Infographie : radicalisation djihadiste
Présentation des signes avant-coureurs du radicalisme dans le cadre de la campagne Stop Djihadisme. 

Au-delà de la vidéo, c'est l'infographie, mettant en scène « les premiers signes qui peuvent alerter », qui fait le plus gausser. Une sorte de guide pour repérer ceux et celles qui seraient sur le point de basculer dans le radicalisme.

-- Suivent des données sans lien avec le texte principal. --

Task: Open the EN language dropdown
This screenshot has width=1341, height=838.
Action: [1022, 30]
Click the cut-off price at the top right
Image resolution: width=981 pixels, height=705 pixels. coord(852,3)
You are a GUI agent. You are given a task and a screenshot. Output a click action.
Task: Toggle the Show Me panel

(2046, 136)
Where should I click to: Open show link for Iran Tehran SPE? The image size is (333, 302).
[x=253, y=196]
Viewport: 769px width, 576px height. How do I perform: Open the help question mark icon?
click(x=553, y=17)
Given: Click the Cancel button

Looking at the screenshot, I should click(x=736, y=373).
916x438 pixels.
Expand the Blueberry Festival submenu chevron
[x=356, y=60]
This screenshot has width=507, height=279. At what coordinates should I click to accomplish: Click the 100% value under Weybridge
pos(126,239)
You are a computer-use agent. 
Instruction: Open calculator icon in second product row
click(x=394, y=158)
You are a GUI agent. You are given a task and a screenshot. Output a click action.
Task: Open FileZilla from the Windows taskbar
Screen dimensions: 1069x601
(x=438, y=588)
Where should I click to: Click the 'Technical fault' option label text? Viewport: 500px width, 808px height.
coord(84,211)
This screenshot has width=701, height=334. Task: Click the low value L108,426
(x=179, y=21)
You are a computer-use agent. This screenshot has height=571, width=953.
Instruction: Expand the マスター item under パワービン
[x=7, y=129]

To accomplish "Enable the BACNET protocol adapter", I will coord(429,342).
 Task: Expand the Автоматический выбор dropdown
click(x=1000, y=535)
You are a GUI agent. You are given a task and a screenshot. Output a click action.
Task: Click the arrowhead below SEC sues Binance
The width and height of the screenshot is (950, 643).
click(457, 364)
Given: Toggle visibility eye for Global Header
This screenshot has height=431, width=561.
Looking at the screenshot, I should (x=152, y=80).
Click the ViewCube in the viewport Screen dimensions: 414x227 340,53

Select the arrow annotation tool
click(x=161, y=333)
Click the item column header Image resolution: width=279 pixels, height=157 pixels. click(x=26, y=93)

Neuf attitudes sont ciblées, chacune résumée par un pictogramme bleuté aux formes douces et arrondies. La plus raillée ? Le changement de régime alimentaire illustré par la célèbre baguette française.  

« Si vous vivez en France et que vous ne mangez pas de baguette, il y a des chances pour que vous soyez un terroriste », lance le site américain Quartz en tête de son article et rappelle dans la légende de la photo que « les djihadistes ne mangent pas de foie gras non plus. » Même types de plaisanteries sur Twitter : « Le gouvernement vous invite à vous méfier de ceux qui ne mangent pas de baguette ! » ou encore « Avant je mangeais ce pain fait-maison. Mais j'ai arrêté #jemesuisdéradicalisé » 

Dans son blog sur le site du Washington Post, le journaliste Ishaan Tharoor se permet de souligner que « tout cela a du sens, mais ne représente pas vraiment un guide infaillible pour repérer la radicalisation d'un djihadiste en devenir ». Comme lui, la plupart des sites insistent sur ce caractère très généraliste des critères, assortis d'une certaine prudence. « Chaque situation est spécifique, l'identification d'un ou plusieurs signes n'implique pas forcément une radicalisation », précise l'infographie. « Les créateurs semblent avoir compris que reconnaître des extrémistes n'est pas sans risque de se tromper », ironise le site i100, rattaché au quotidien britannique The Independent. « De quelle manière exactement une personne en France est-elle donc supposée définir la différence entre "nous” et «"eux” ? », interroge le magazine américain The Atlantic.

Le site d'actualités françaises à destination des anglophones The Local craint pour sa part « que la suspicion puisse tomber sur tous les nouveaux parents ». Arrêter d'écouter de la musique (pour ne pas réveiller son enfant), changer de régime (« ce qui est exactement ce qui arrive» aux parents condamnés à «de la purée de légumes abandonnée »): autant de parallèles sarcastiques choisis par le site d'actualité pour moquer la campagne française. 

Détournement militant

Et là aussi, l'infographie gouvernementale est parodiée dans tous les sens. Celle publiée par Christian Delarue sur son blog Mediapart ne manque pas de mordant : « Radicalisation machiste, les premiers signes qui peuvent alerter ». Ici, les signes avant-coureurs sont « ils coupent la parole et parlent fort » ou encore « ils refusent de faire les tâches ménagères »...

Autre détournement militant : « Dérive autoritaire. Les premiers signes qui doivent alerter ». L'infographie parodique est cette fois-ci relayée par Jérémie Zimmermann, l'un des co-fondateurs de La Quadrature du Net, qui défend un Internet libre et ouvert. En slogan: « agir contre la menace gouvernementale ».